You are just there to help the other move forward.

Patience and perseverance

It did not work.

Ok, but how long did you try? Was it ten minutes, two weeks, three months, one year?

People are not always immediately ready to respond to whatever it is you have on offer that will change their lives (for the better). Patience and perseverance are as important as ideation and execution.

Giving away value

Should you use social media to give away value or to drive traffic to one of your properties?

Marketers are so resistant to the idea of using social media to establish brand and reputation (i.e., give away value, with no direct measurement), and therefore companies often end up with marginal distribution (social media don’t like that you drive traffic away from the platform) and engagement (people don’t like to be driven away from whatever platform they are using).

This is a fantastic thread on the matter.. by somebody who has established their brand and reputation consistently giving away value.

Scripts

Scripts are out there, they are easy to replicate and scale.

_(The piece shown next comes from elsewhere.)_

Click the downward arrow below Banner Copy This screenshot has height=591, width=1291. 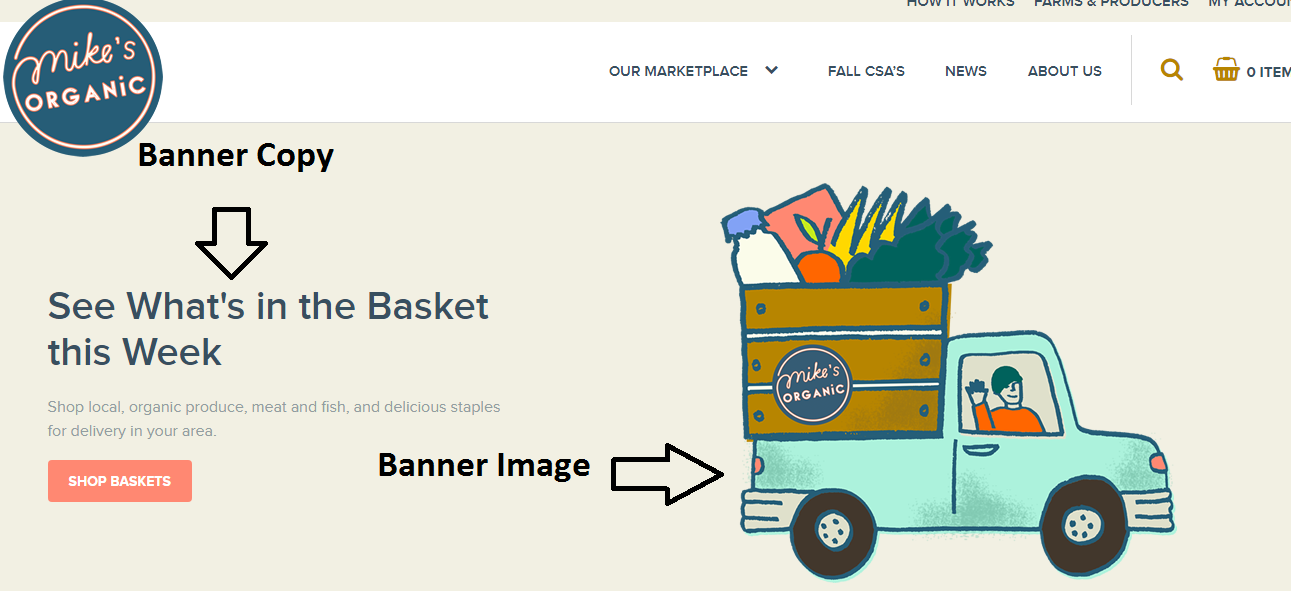pos(231,243)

Script #1 – Send LinkedIn contact request faking interest in profile, then send follow up pitch upon acceptance of request.

Script #2 – Collate information you find on Google in an eBook, gate the eBook to collect email addresses, then sequence them.

Script #3 – Map what competitors have on their blog, then have a piece of content to match all topics, possibly changing the content only marginally.

There are more. The problem is that they work for about 10 minutes, then they are old, start annoying people, and you are left wondering why.

If you want to stand out, you have to do something that is not scripted.

It’s not easy.

It’s not supposed to.

Incremental

It’s difficult for any content creator to accept that people – some people, most people – don’t want to hear from them. Just as it is difficult for a founder to accept that customers – some customers, most customers – don’t want to do business with them.

It really is nothing personal. We are all overwhelmed by constant busyness, plus not everything is for everybody.

Of course, the only way to overcome this is to make what you do indispensable for 1, 10, 50, 1000, 10000 people. It’s incremental, and it starts from just a few. If you think at 1000000 from day 1, you have lost already.